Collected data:
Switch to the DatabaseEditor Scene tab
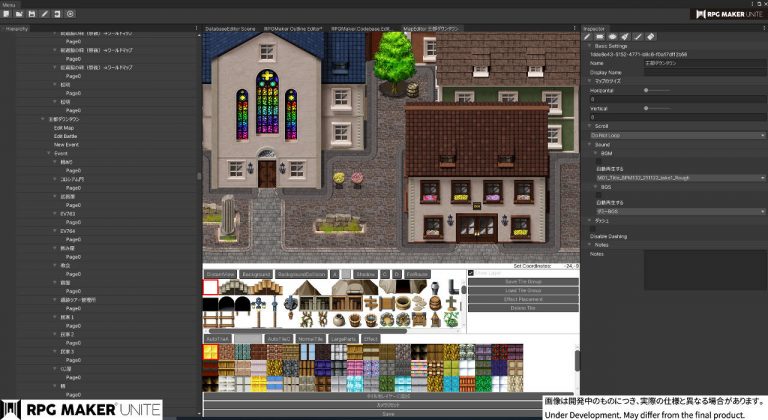 point(231,29)
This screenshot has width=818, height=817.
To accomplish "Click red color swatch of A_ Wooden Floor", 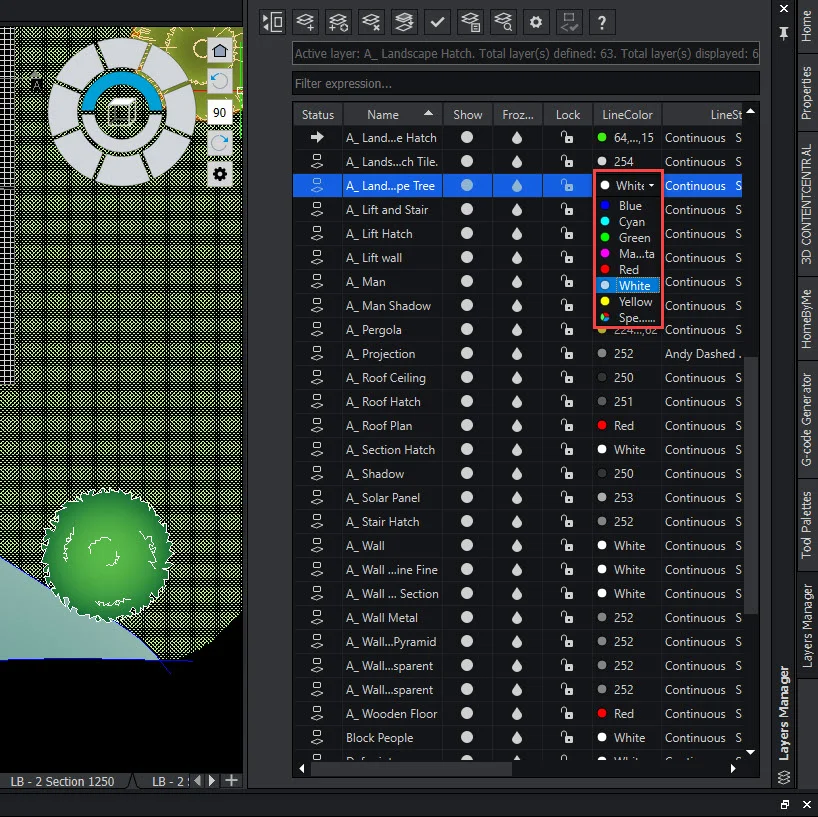I will (x=602, y=714).
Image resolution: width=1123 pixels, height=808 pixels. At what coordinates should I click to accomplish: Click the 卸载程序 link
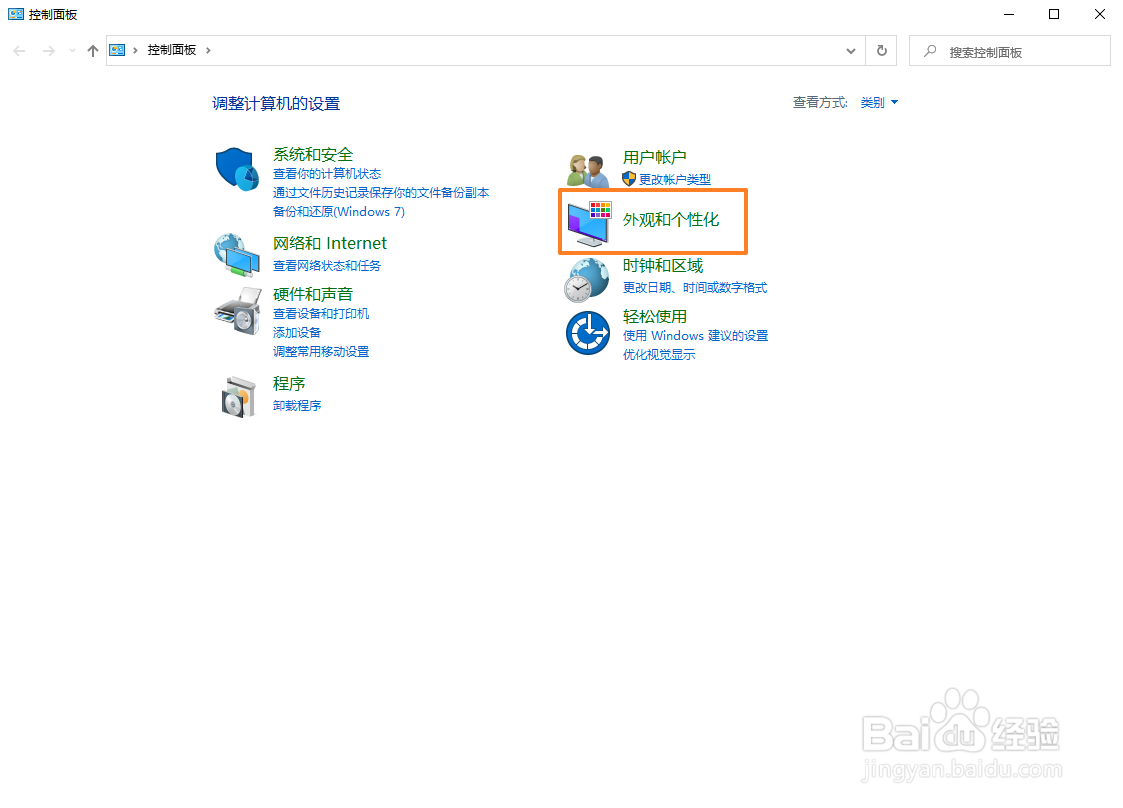(x=296, y=405)
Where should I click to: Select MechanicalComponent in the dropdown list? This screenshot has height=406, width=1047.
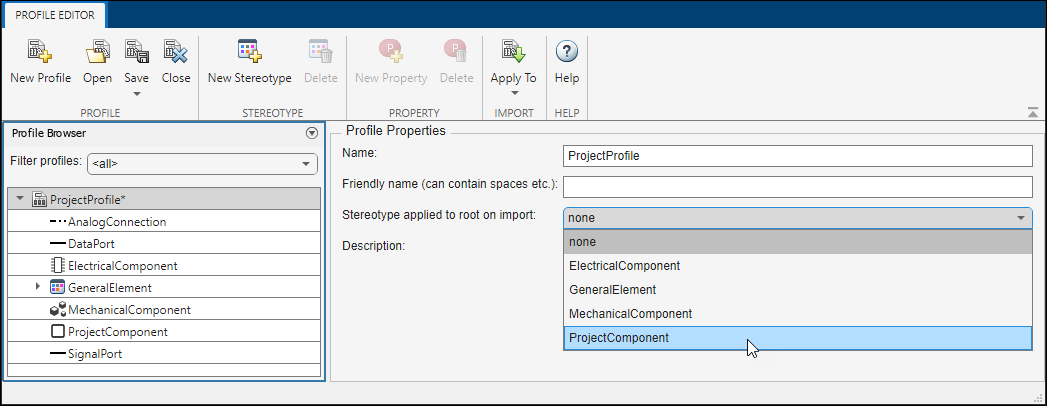[630, 314]
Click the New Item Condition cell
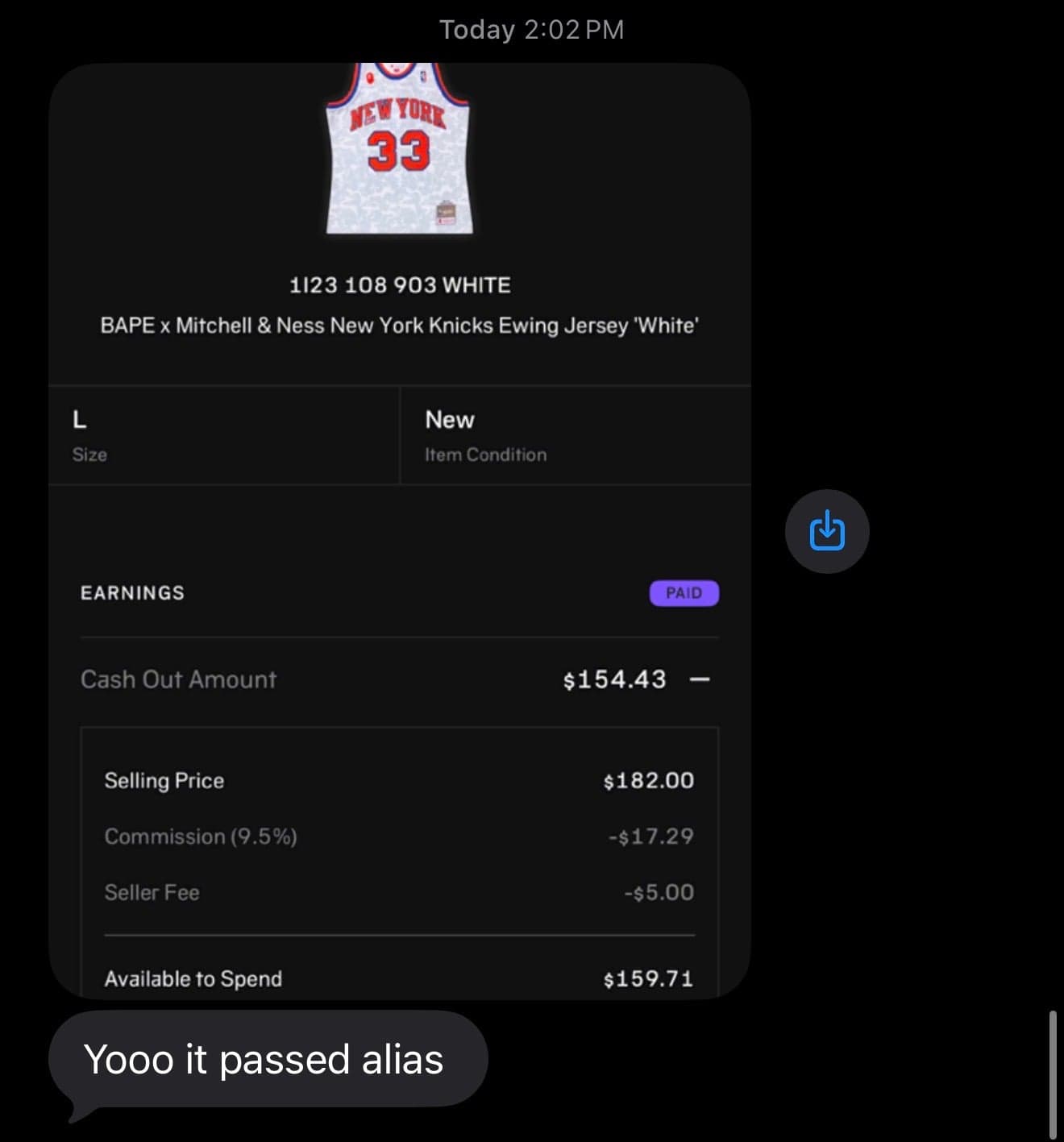 coord(575,435)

__About this task__
Set down, word for word, only the lines running from the line with "Where should I" through the final line of the entries above, omitting all pictures.

__Expected answer__
Where should I click to: Select MechanicalComponent in the dropdown list? This screenshot has height=406, width=1047.
[630, 314]
Click the New Item Condition cell
 coord(575,435)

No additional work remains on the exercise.